Comparisons between the two works are inescapable. Both take their cues from capital-A authentic source materials — in Garrone’s case, the 2006 nonfiction exposé by Roberto Saviano, which revealed so many Camorra secrets that the author had to be put under 24-hour police surveillance (though he has emerged long enough to lend a hand to the screenplay). Both are infinitely more interested in the mundane, everyday details of crime rather than its flashy payoff. And both are soul-punishingly bleak; those who come in search of happy endings are in for disappointment after disappointment.

Most obviously, both Garrone and Simon tell dense, knotted stories that don’t so much fit together so much as rub shoulders, coexisting but essentially oblivious to one another’s existence. Gomorrah packs in five stand-alone narratives, which are, briefly, as follows: the two Scarface-worshipping teens who try to carve out their own territory; the kid who retrieves a stolen gun and gets a chance to join the ranks; the tailor who moonlights teaching Chinese immigrants the tricks of the trade; the businessman who arranges for barrels of corporate toxic waste to magically disappear; and the deliveryman who disperses payola to everyone on the Camorra’s keep-quiet list.

Yet unlike The Wire, Gomorrah gives no screen time whatsoever to the law enforcement side of things. Vigilante justice is the only kind of justice in this universe — the best the police can do is show up every half-hour to tape off a new crime scene and scratch their heads. Citizens not under the Camorra’s protection are worse than helpless; they’re chalk outlines waiting to happen. That’s why when the deliveryman (Gianfelice Imparato) has a sudden change of heart, the first thing he does — aside from strap on a bulletproof vest and break out in a cold sweat — is yell around the apartment complex, his usual delivery route, for people to stay inside. “It’s dangerous!” he barks, and nobody has any reason to doubt him.
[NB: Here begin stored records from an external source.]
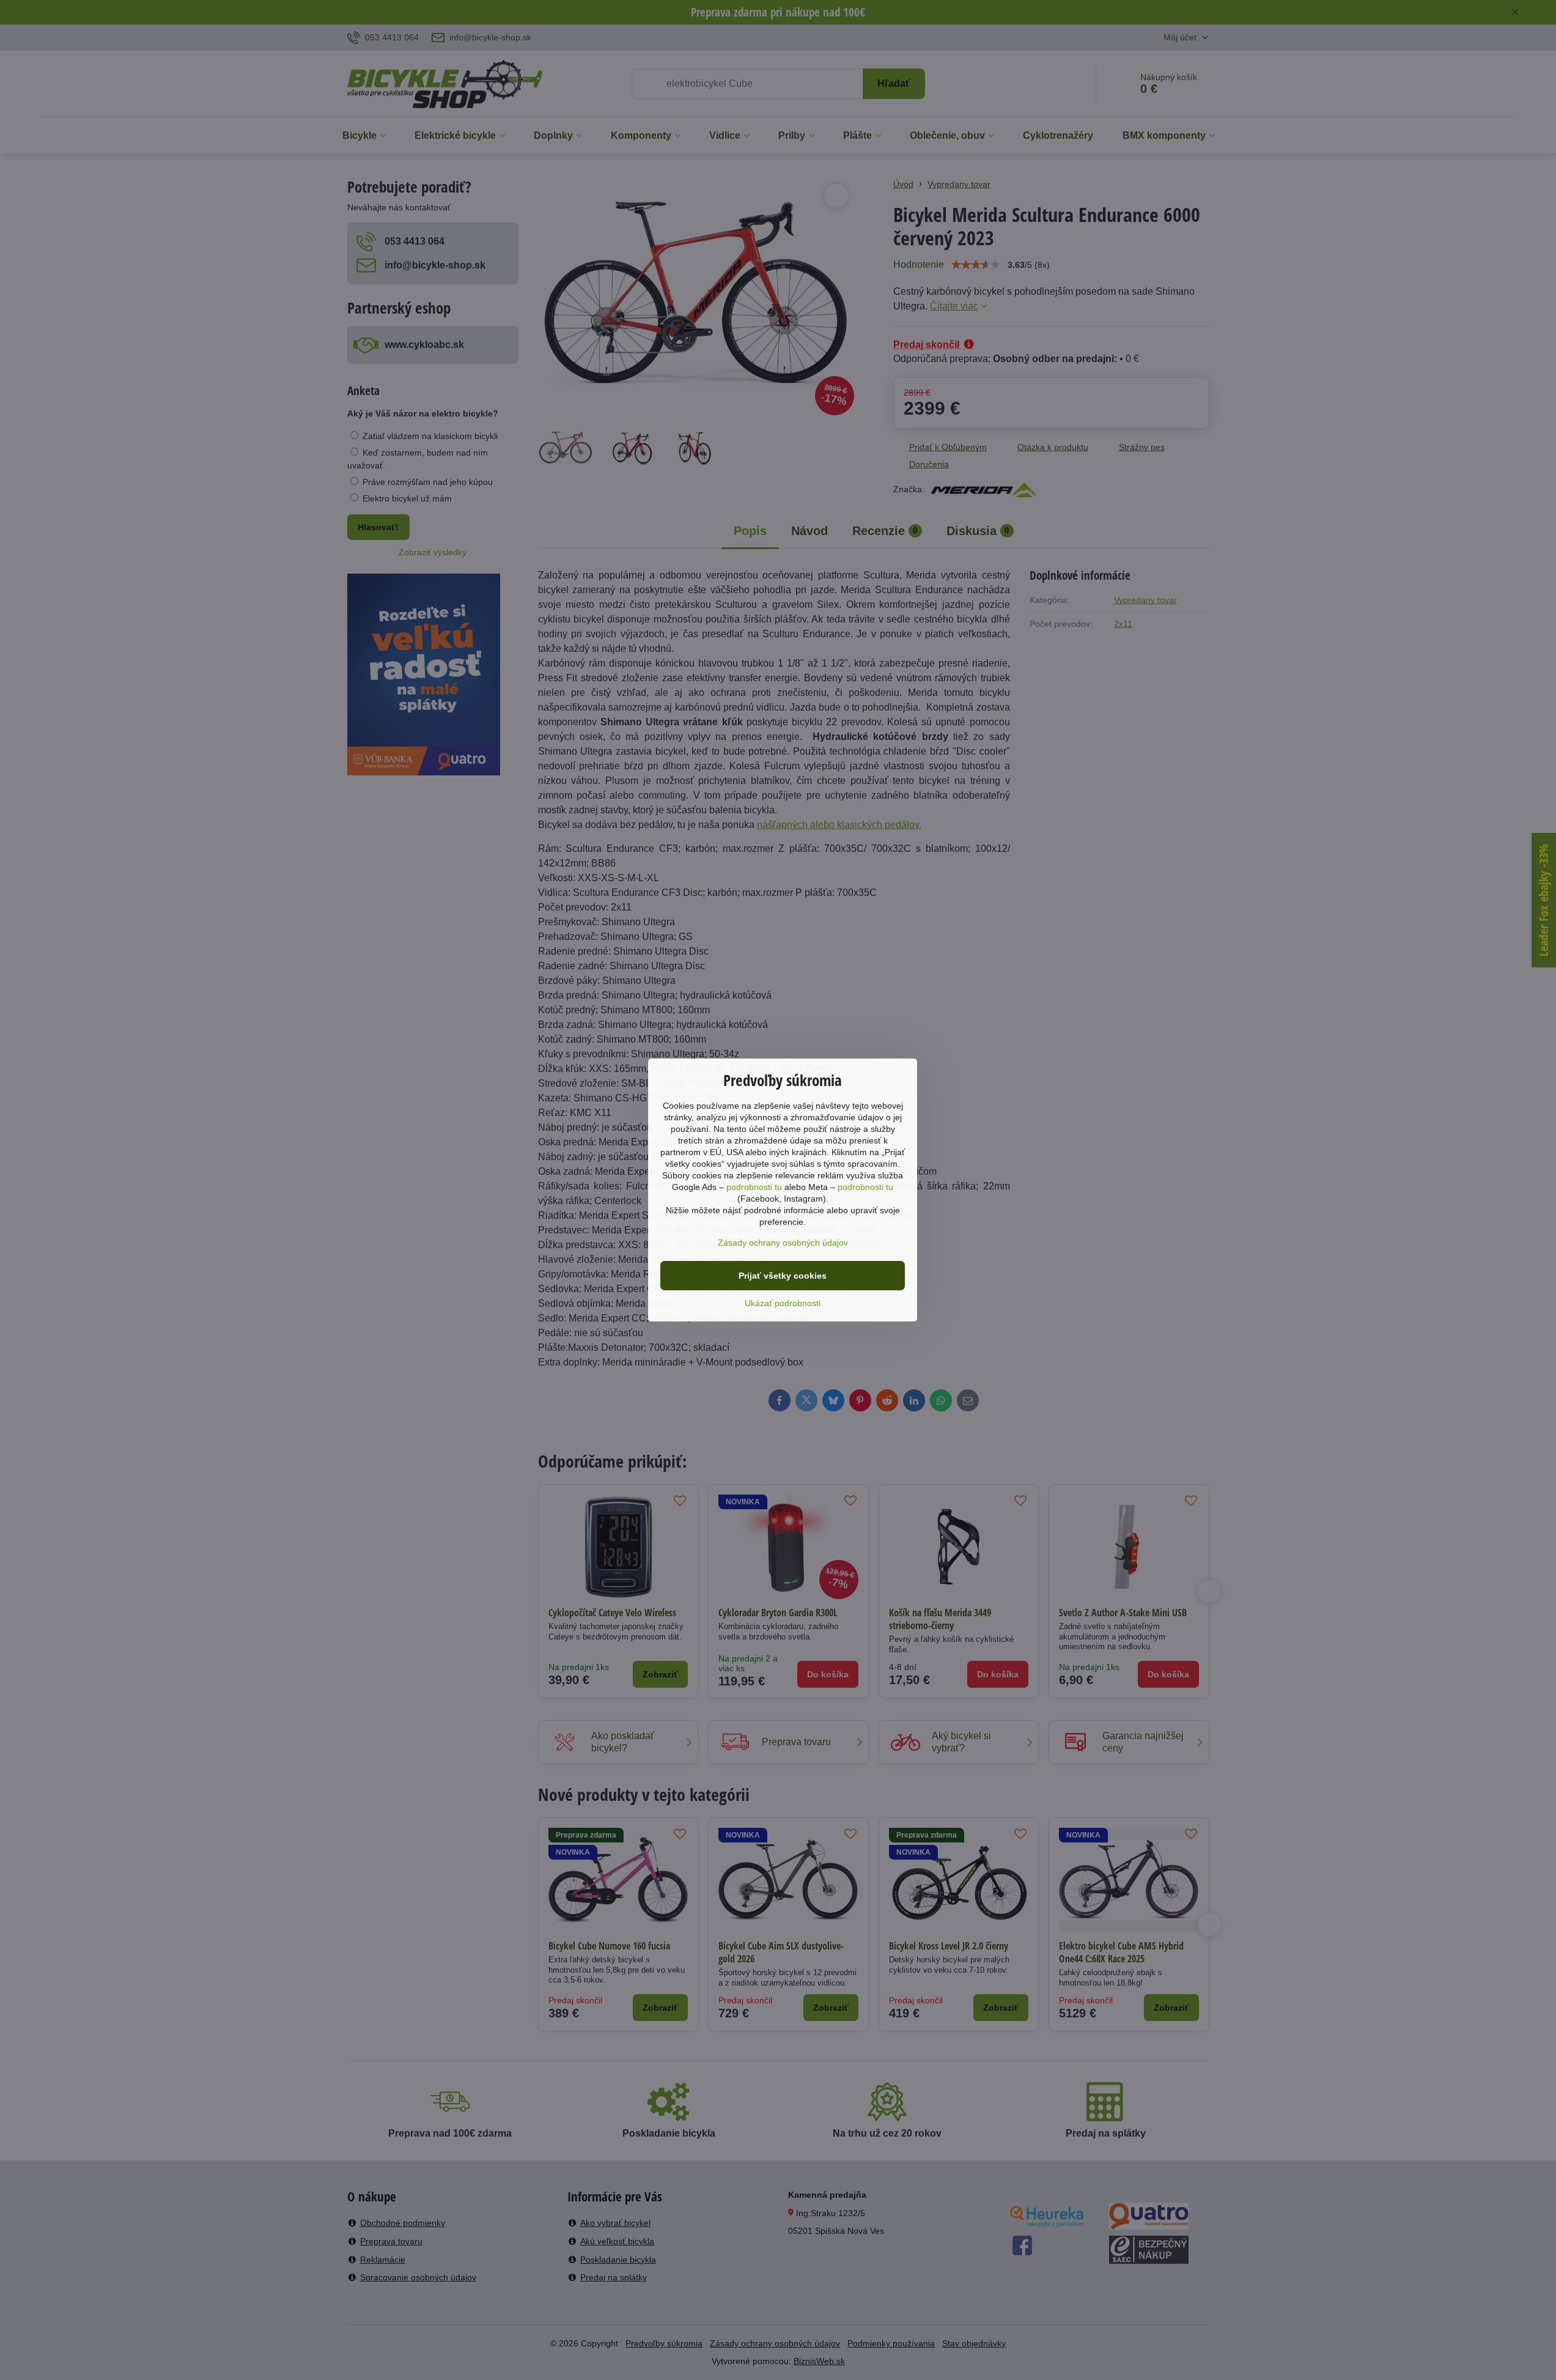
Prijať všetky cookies (783, 1276)
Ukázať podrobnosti (782, 1303)
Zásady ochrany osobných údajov (783, 1242)
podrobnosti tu (754, 1187)
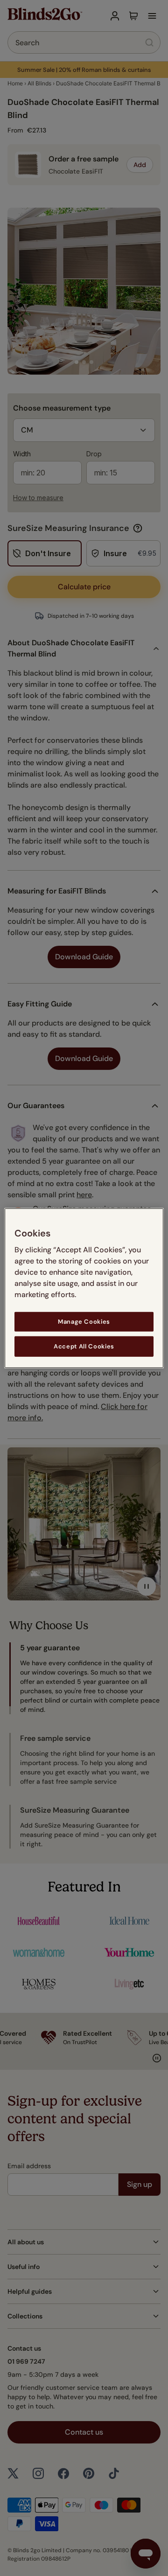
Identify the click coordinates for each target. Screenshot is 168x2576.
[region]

This ugliness is only further punctuated by the occasional burst of beauty, thrown in when you least expect it. In the midst of dilapidated condos that look more Incan than Neapolitan, a group of kids splash in a pool on a lush green roof. When one of the teens, an impossibly lanky kid named Sweet Pea (Ciro Petrone), breaks down in a forest after forgetting where he buried a stash of stolen weapons, the trees shine brilliantly on behind him. Even the soundtrack — a barrage of obnoxious, too-slick Europop — serves as a stark, strangely civilized counterpoint to the rest of the onscreen savagery.

Perhaps the real complaint about Gomorrah is that even at 130 minutes, it’s way, way too short. After all, we had five years and more than 60 hours to get to know the nuts and bolts of The Wire’s Baltimore — and we still barely learned anything. As the final murders unfold on a desolate beach, you realize that you never even really figured out who was fighting whom. Was it sparring families? Rival neighbourhoods? Or just your run-of-the-mill drug cartels? The journalist Saviano could probably help us out, but I get the feeling he’s not exactly listed in the phone book.

 


Comments: 2

goliathsrules wrote:

Great review. A pleasant surprise to encounter writing of this caliber in SEE Magazine. That was a compliment right?

on May 14th, 2009 at 5:03pm Report Abuse

PaulMatwychuk wrote:

Well... a backhanded one. But we'll take it!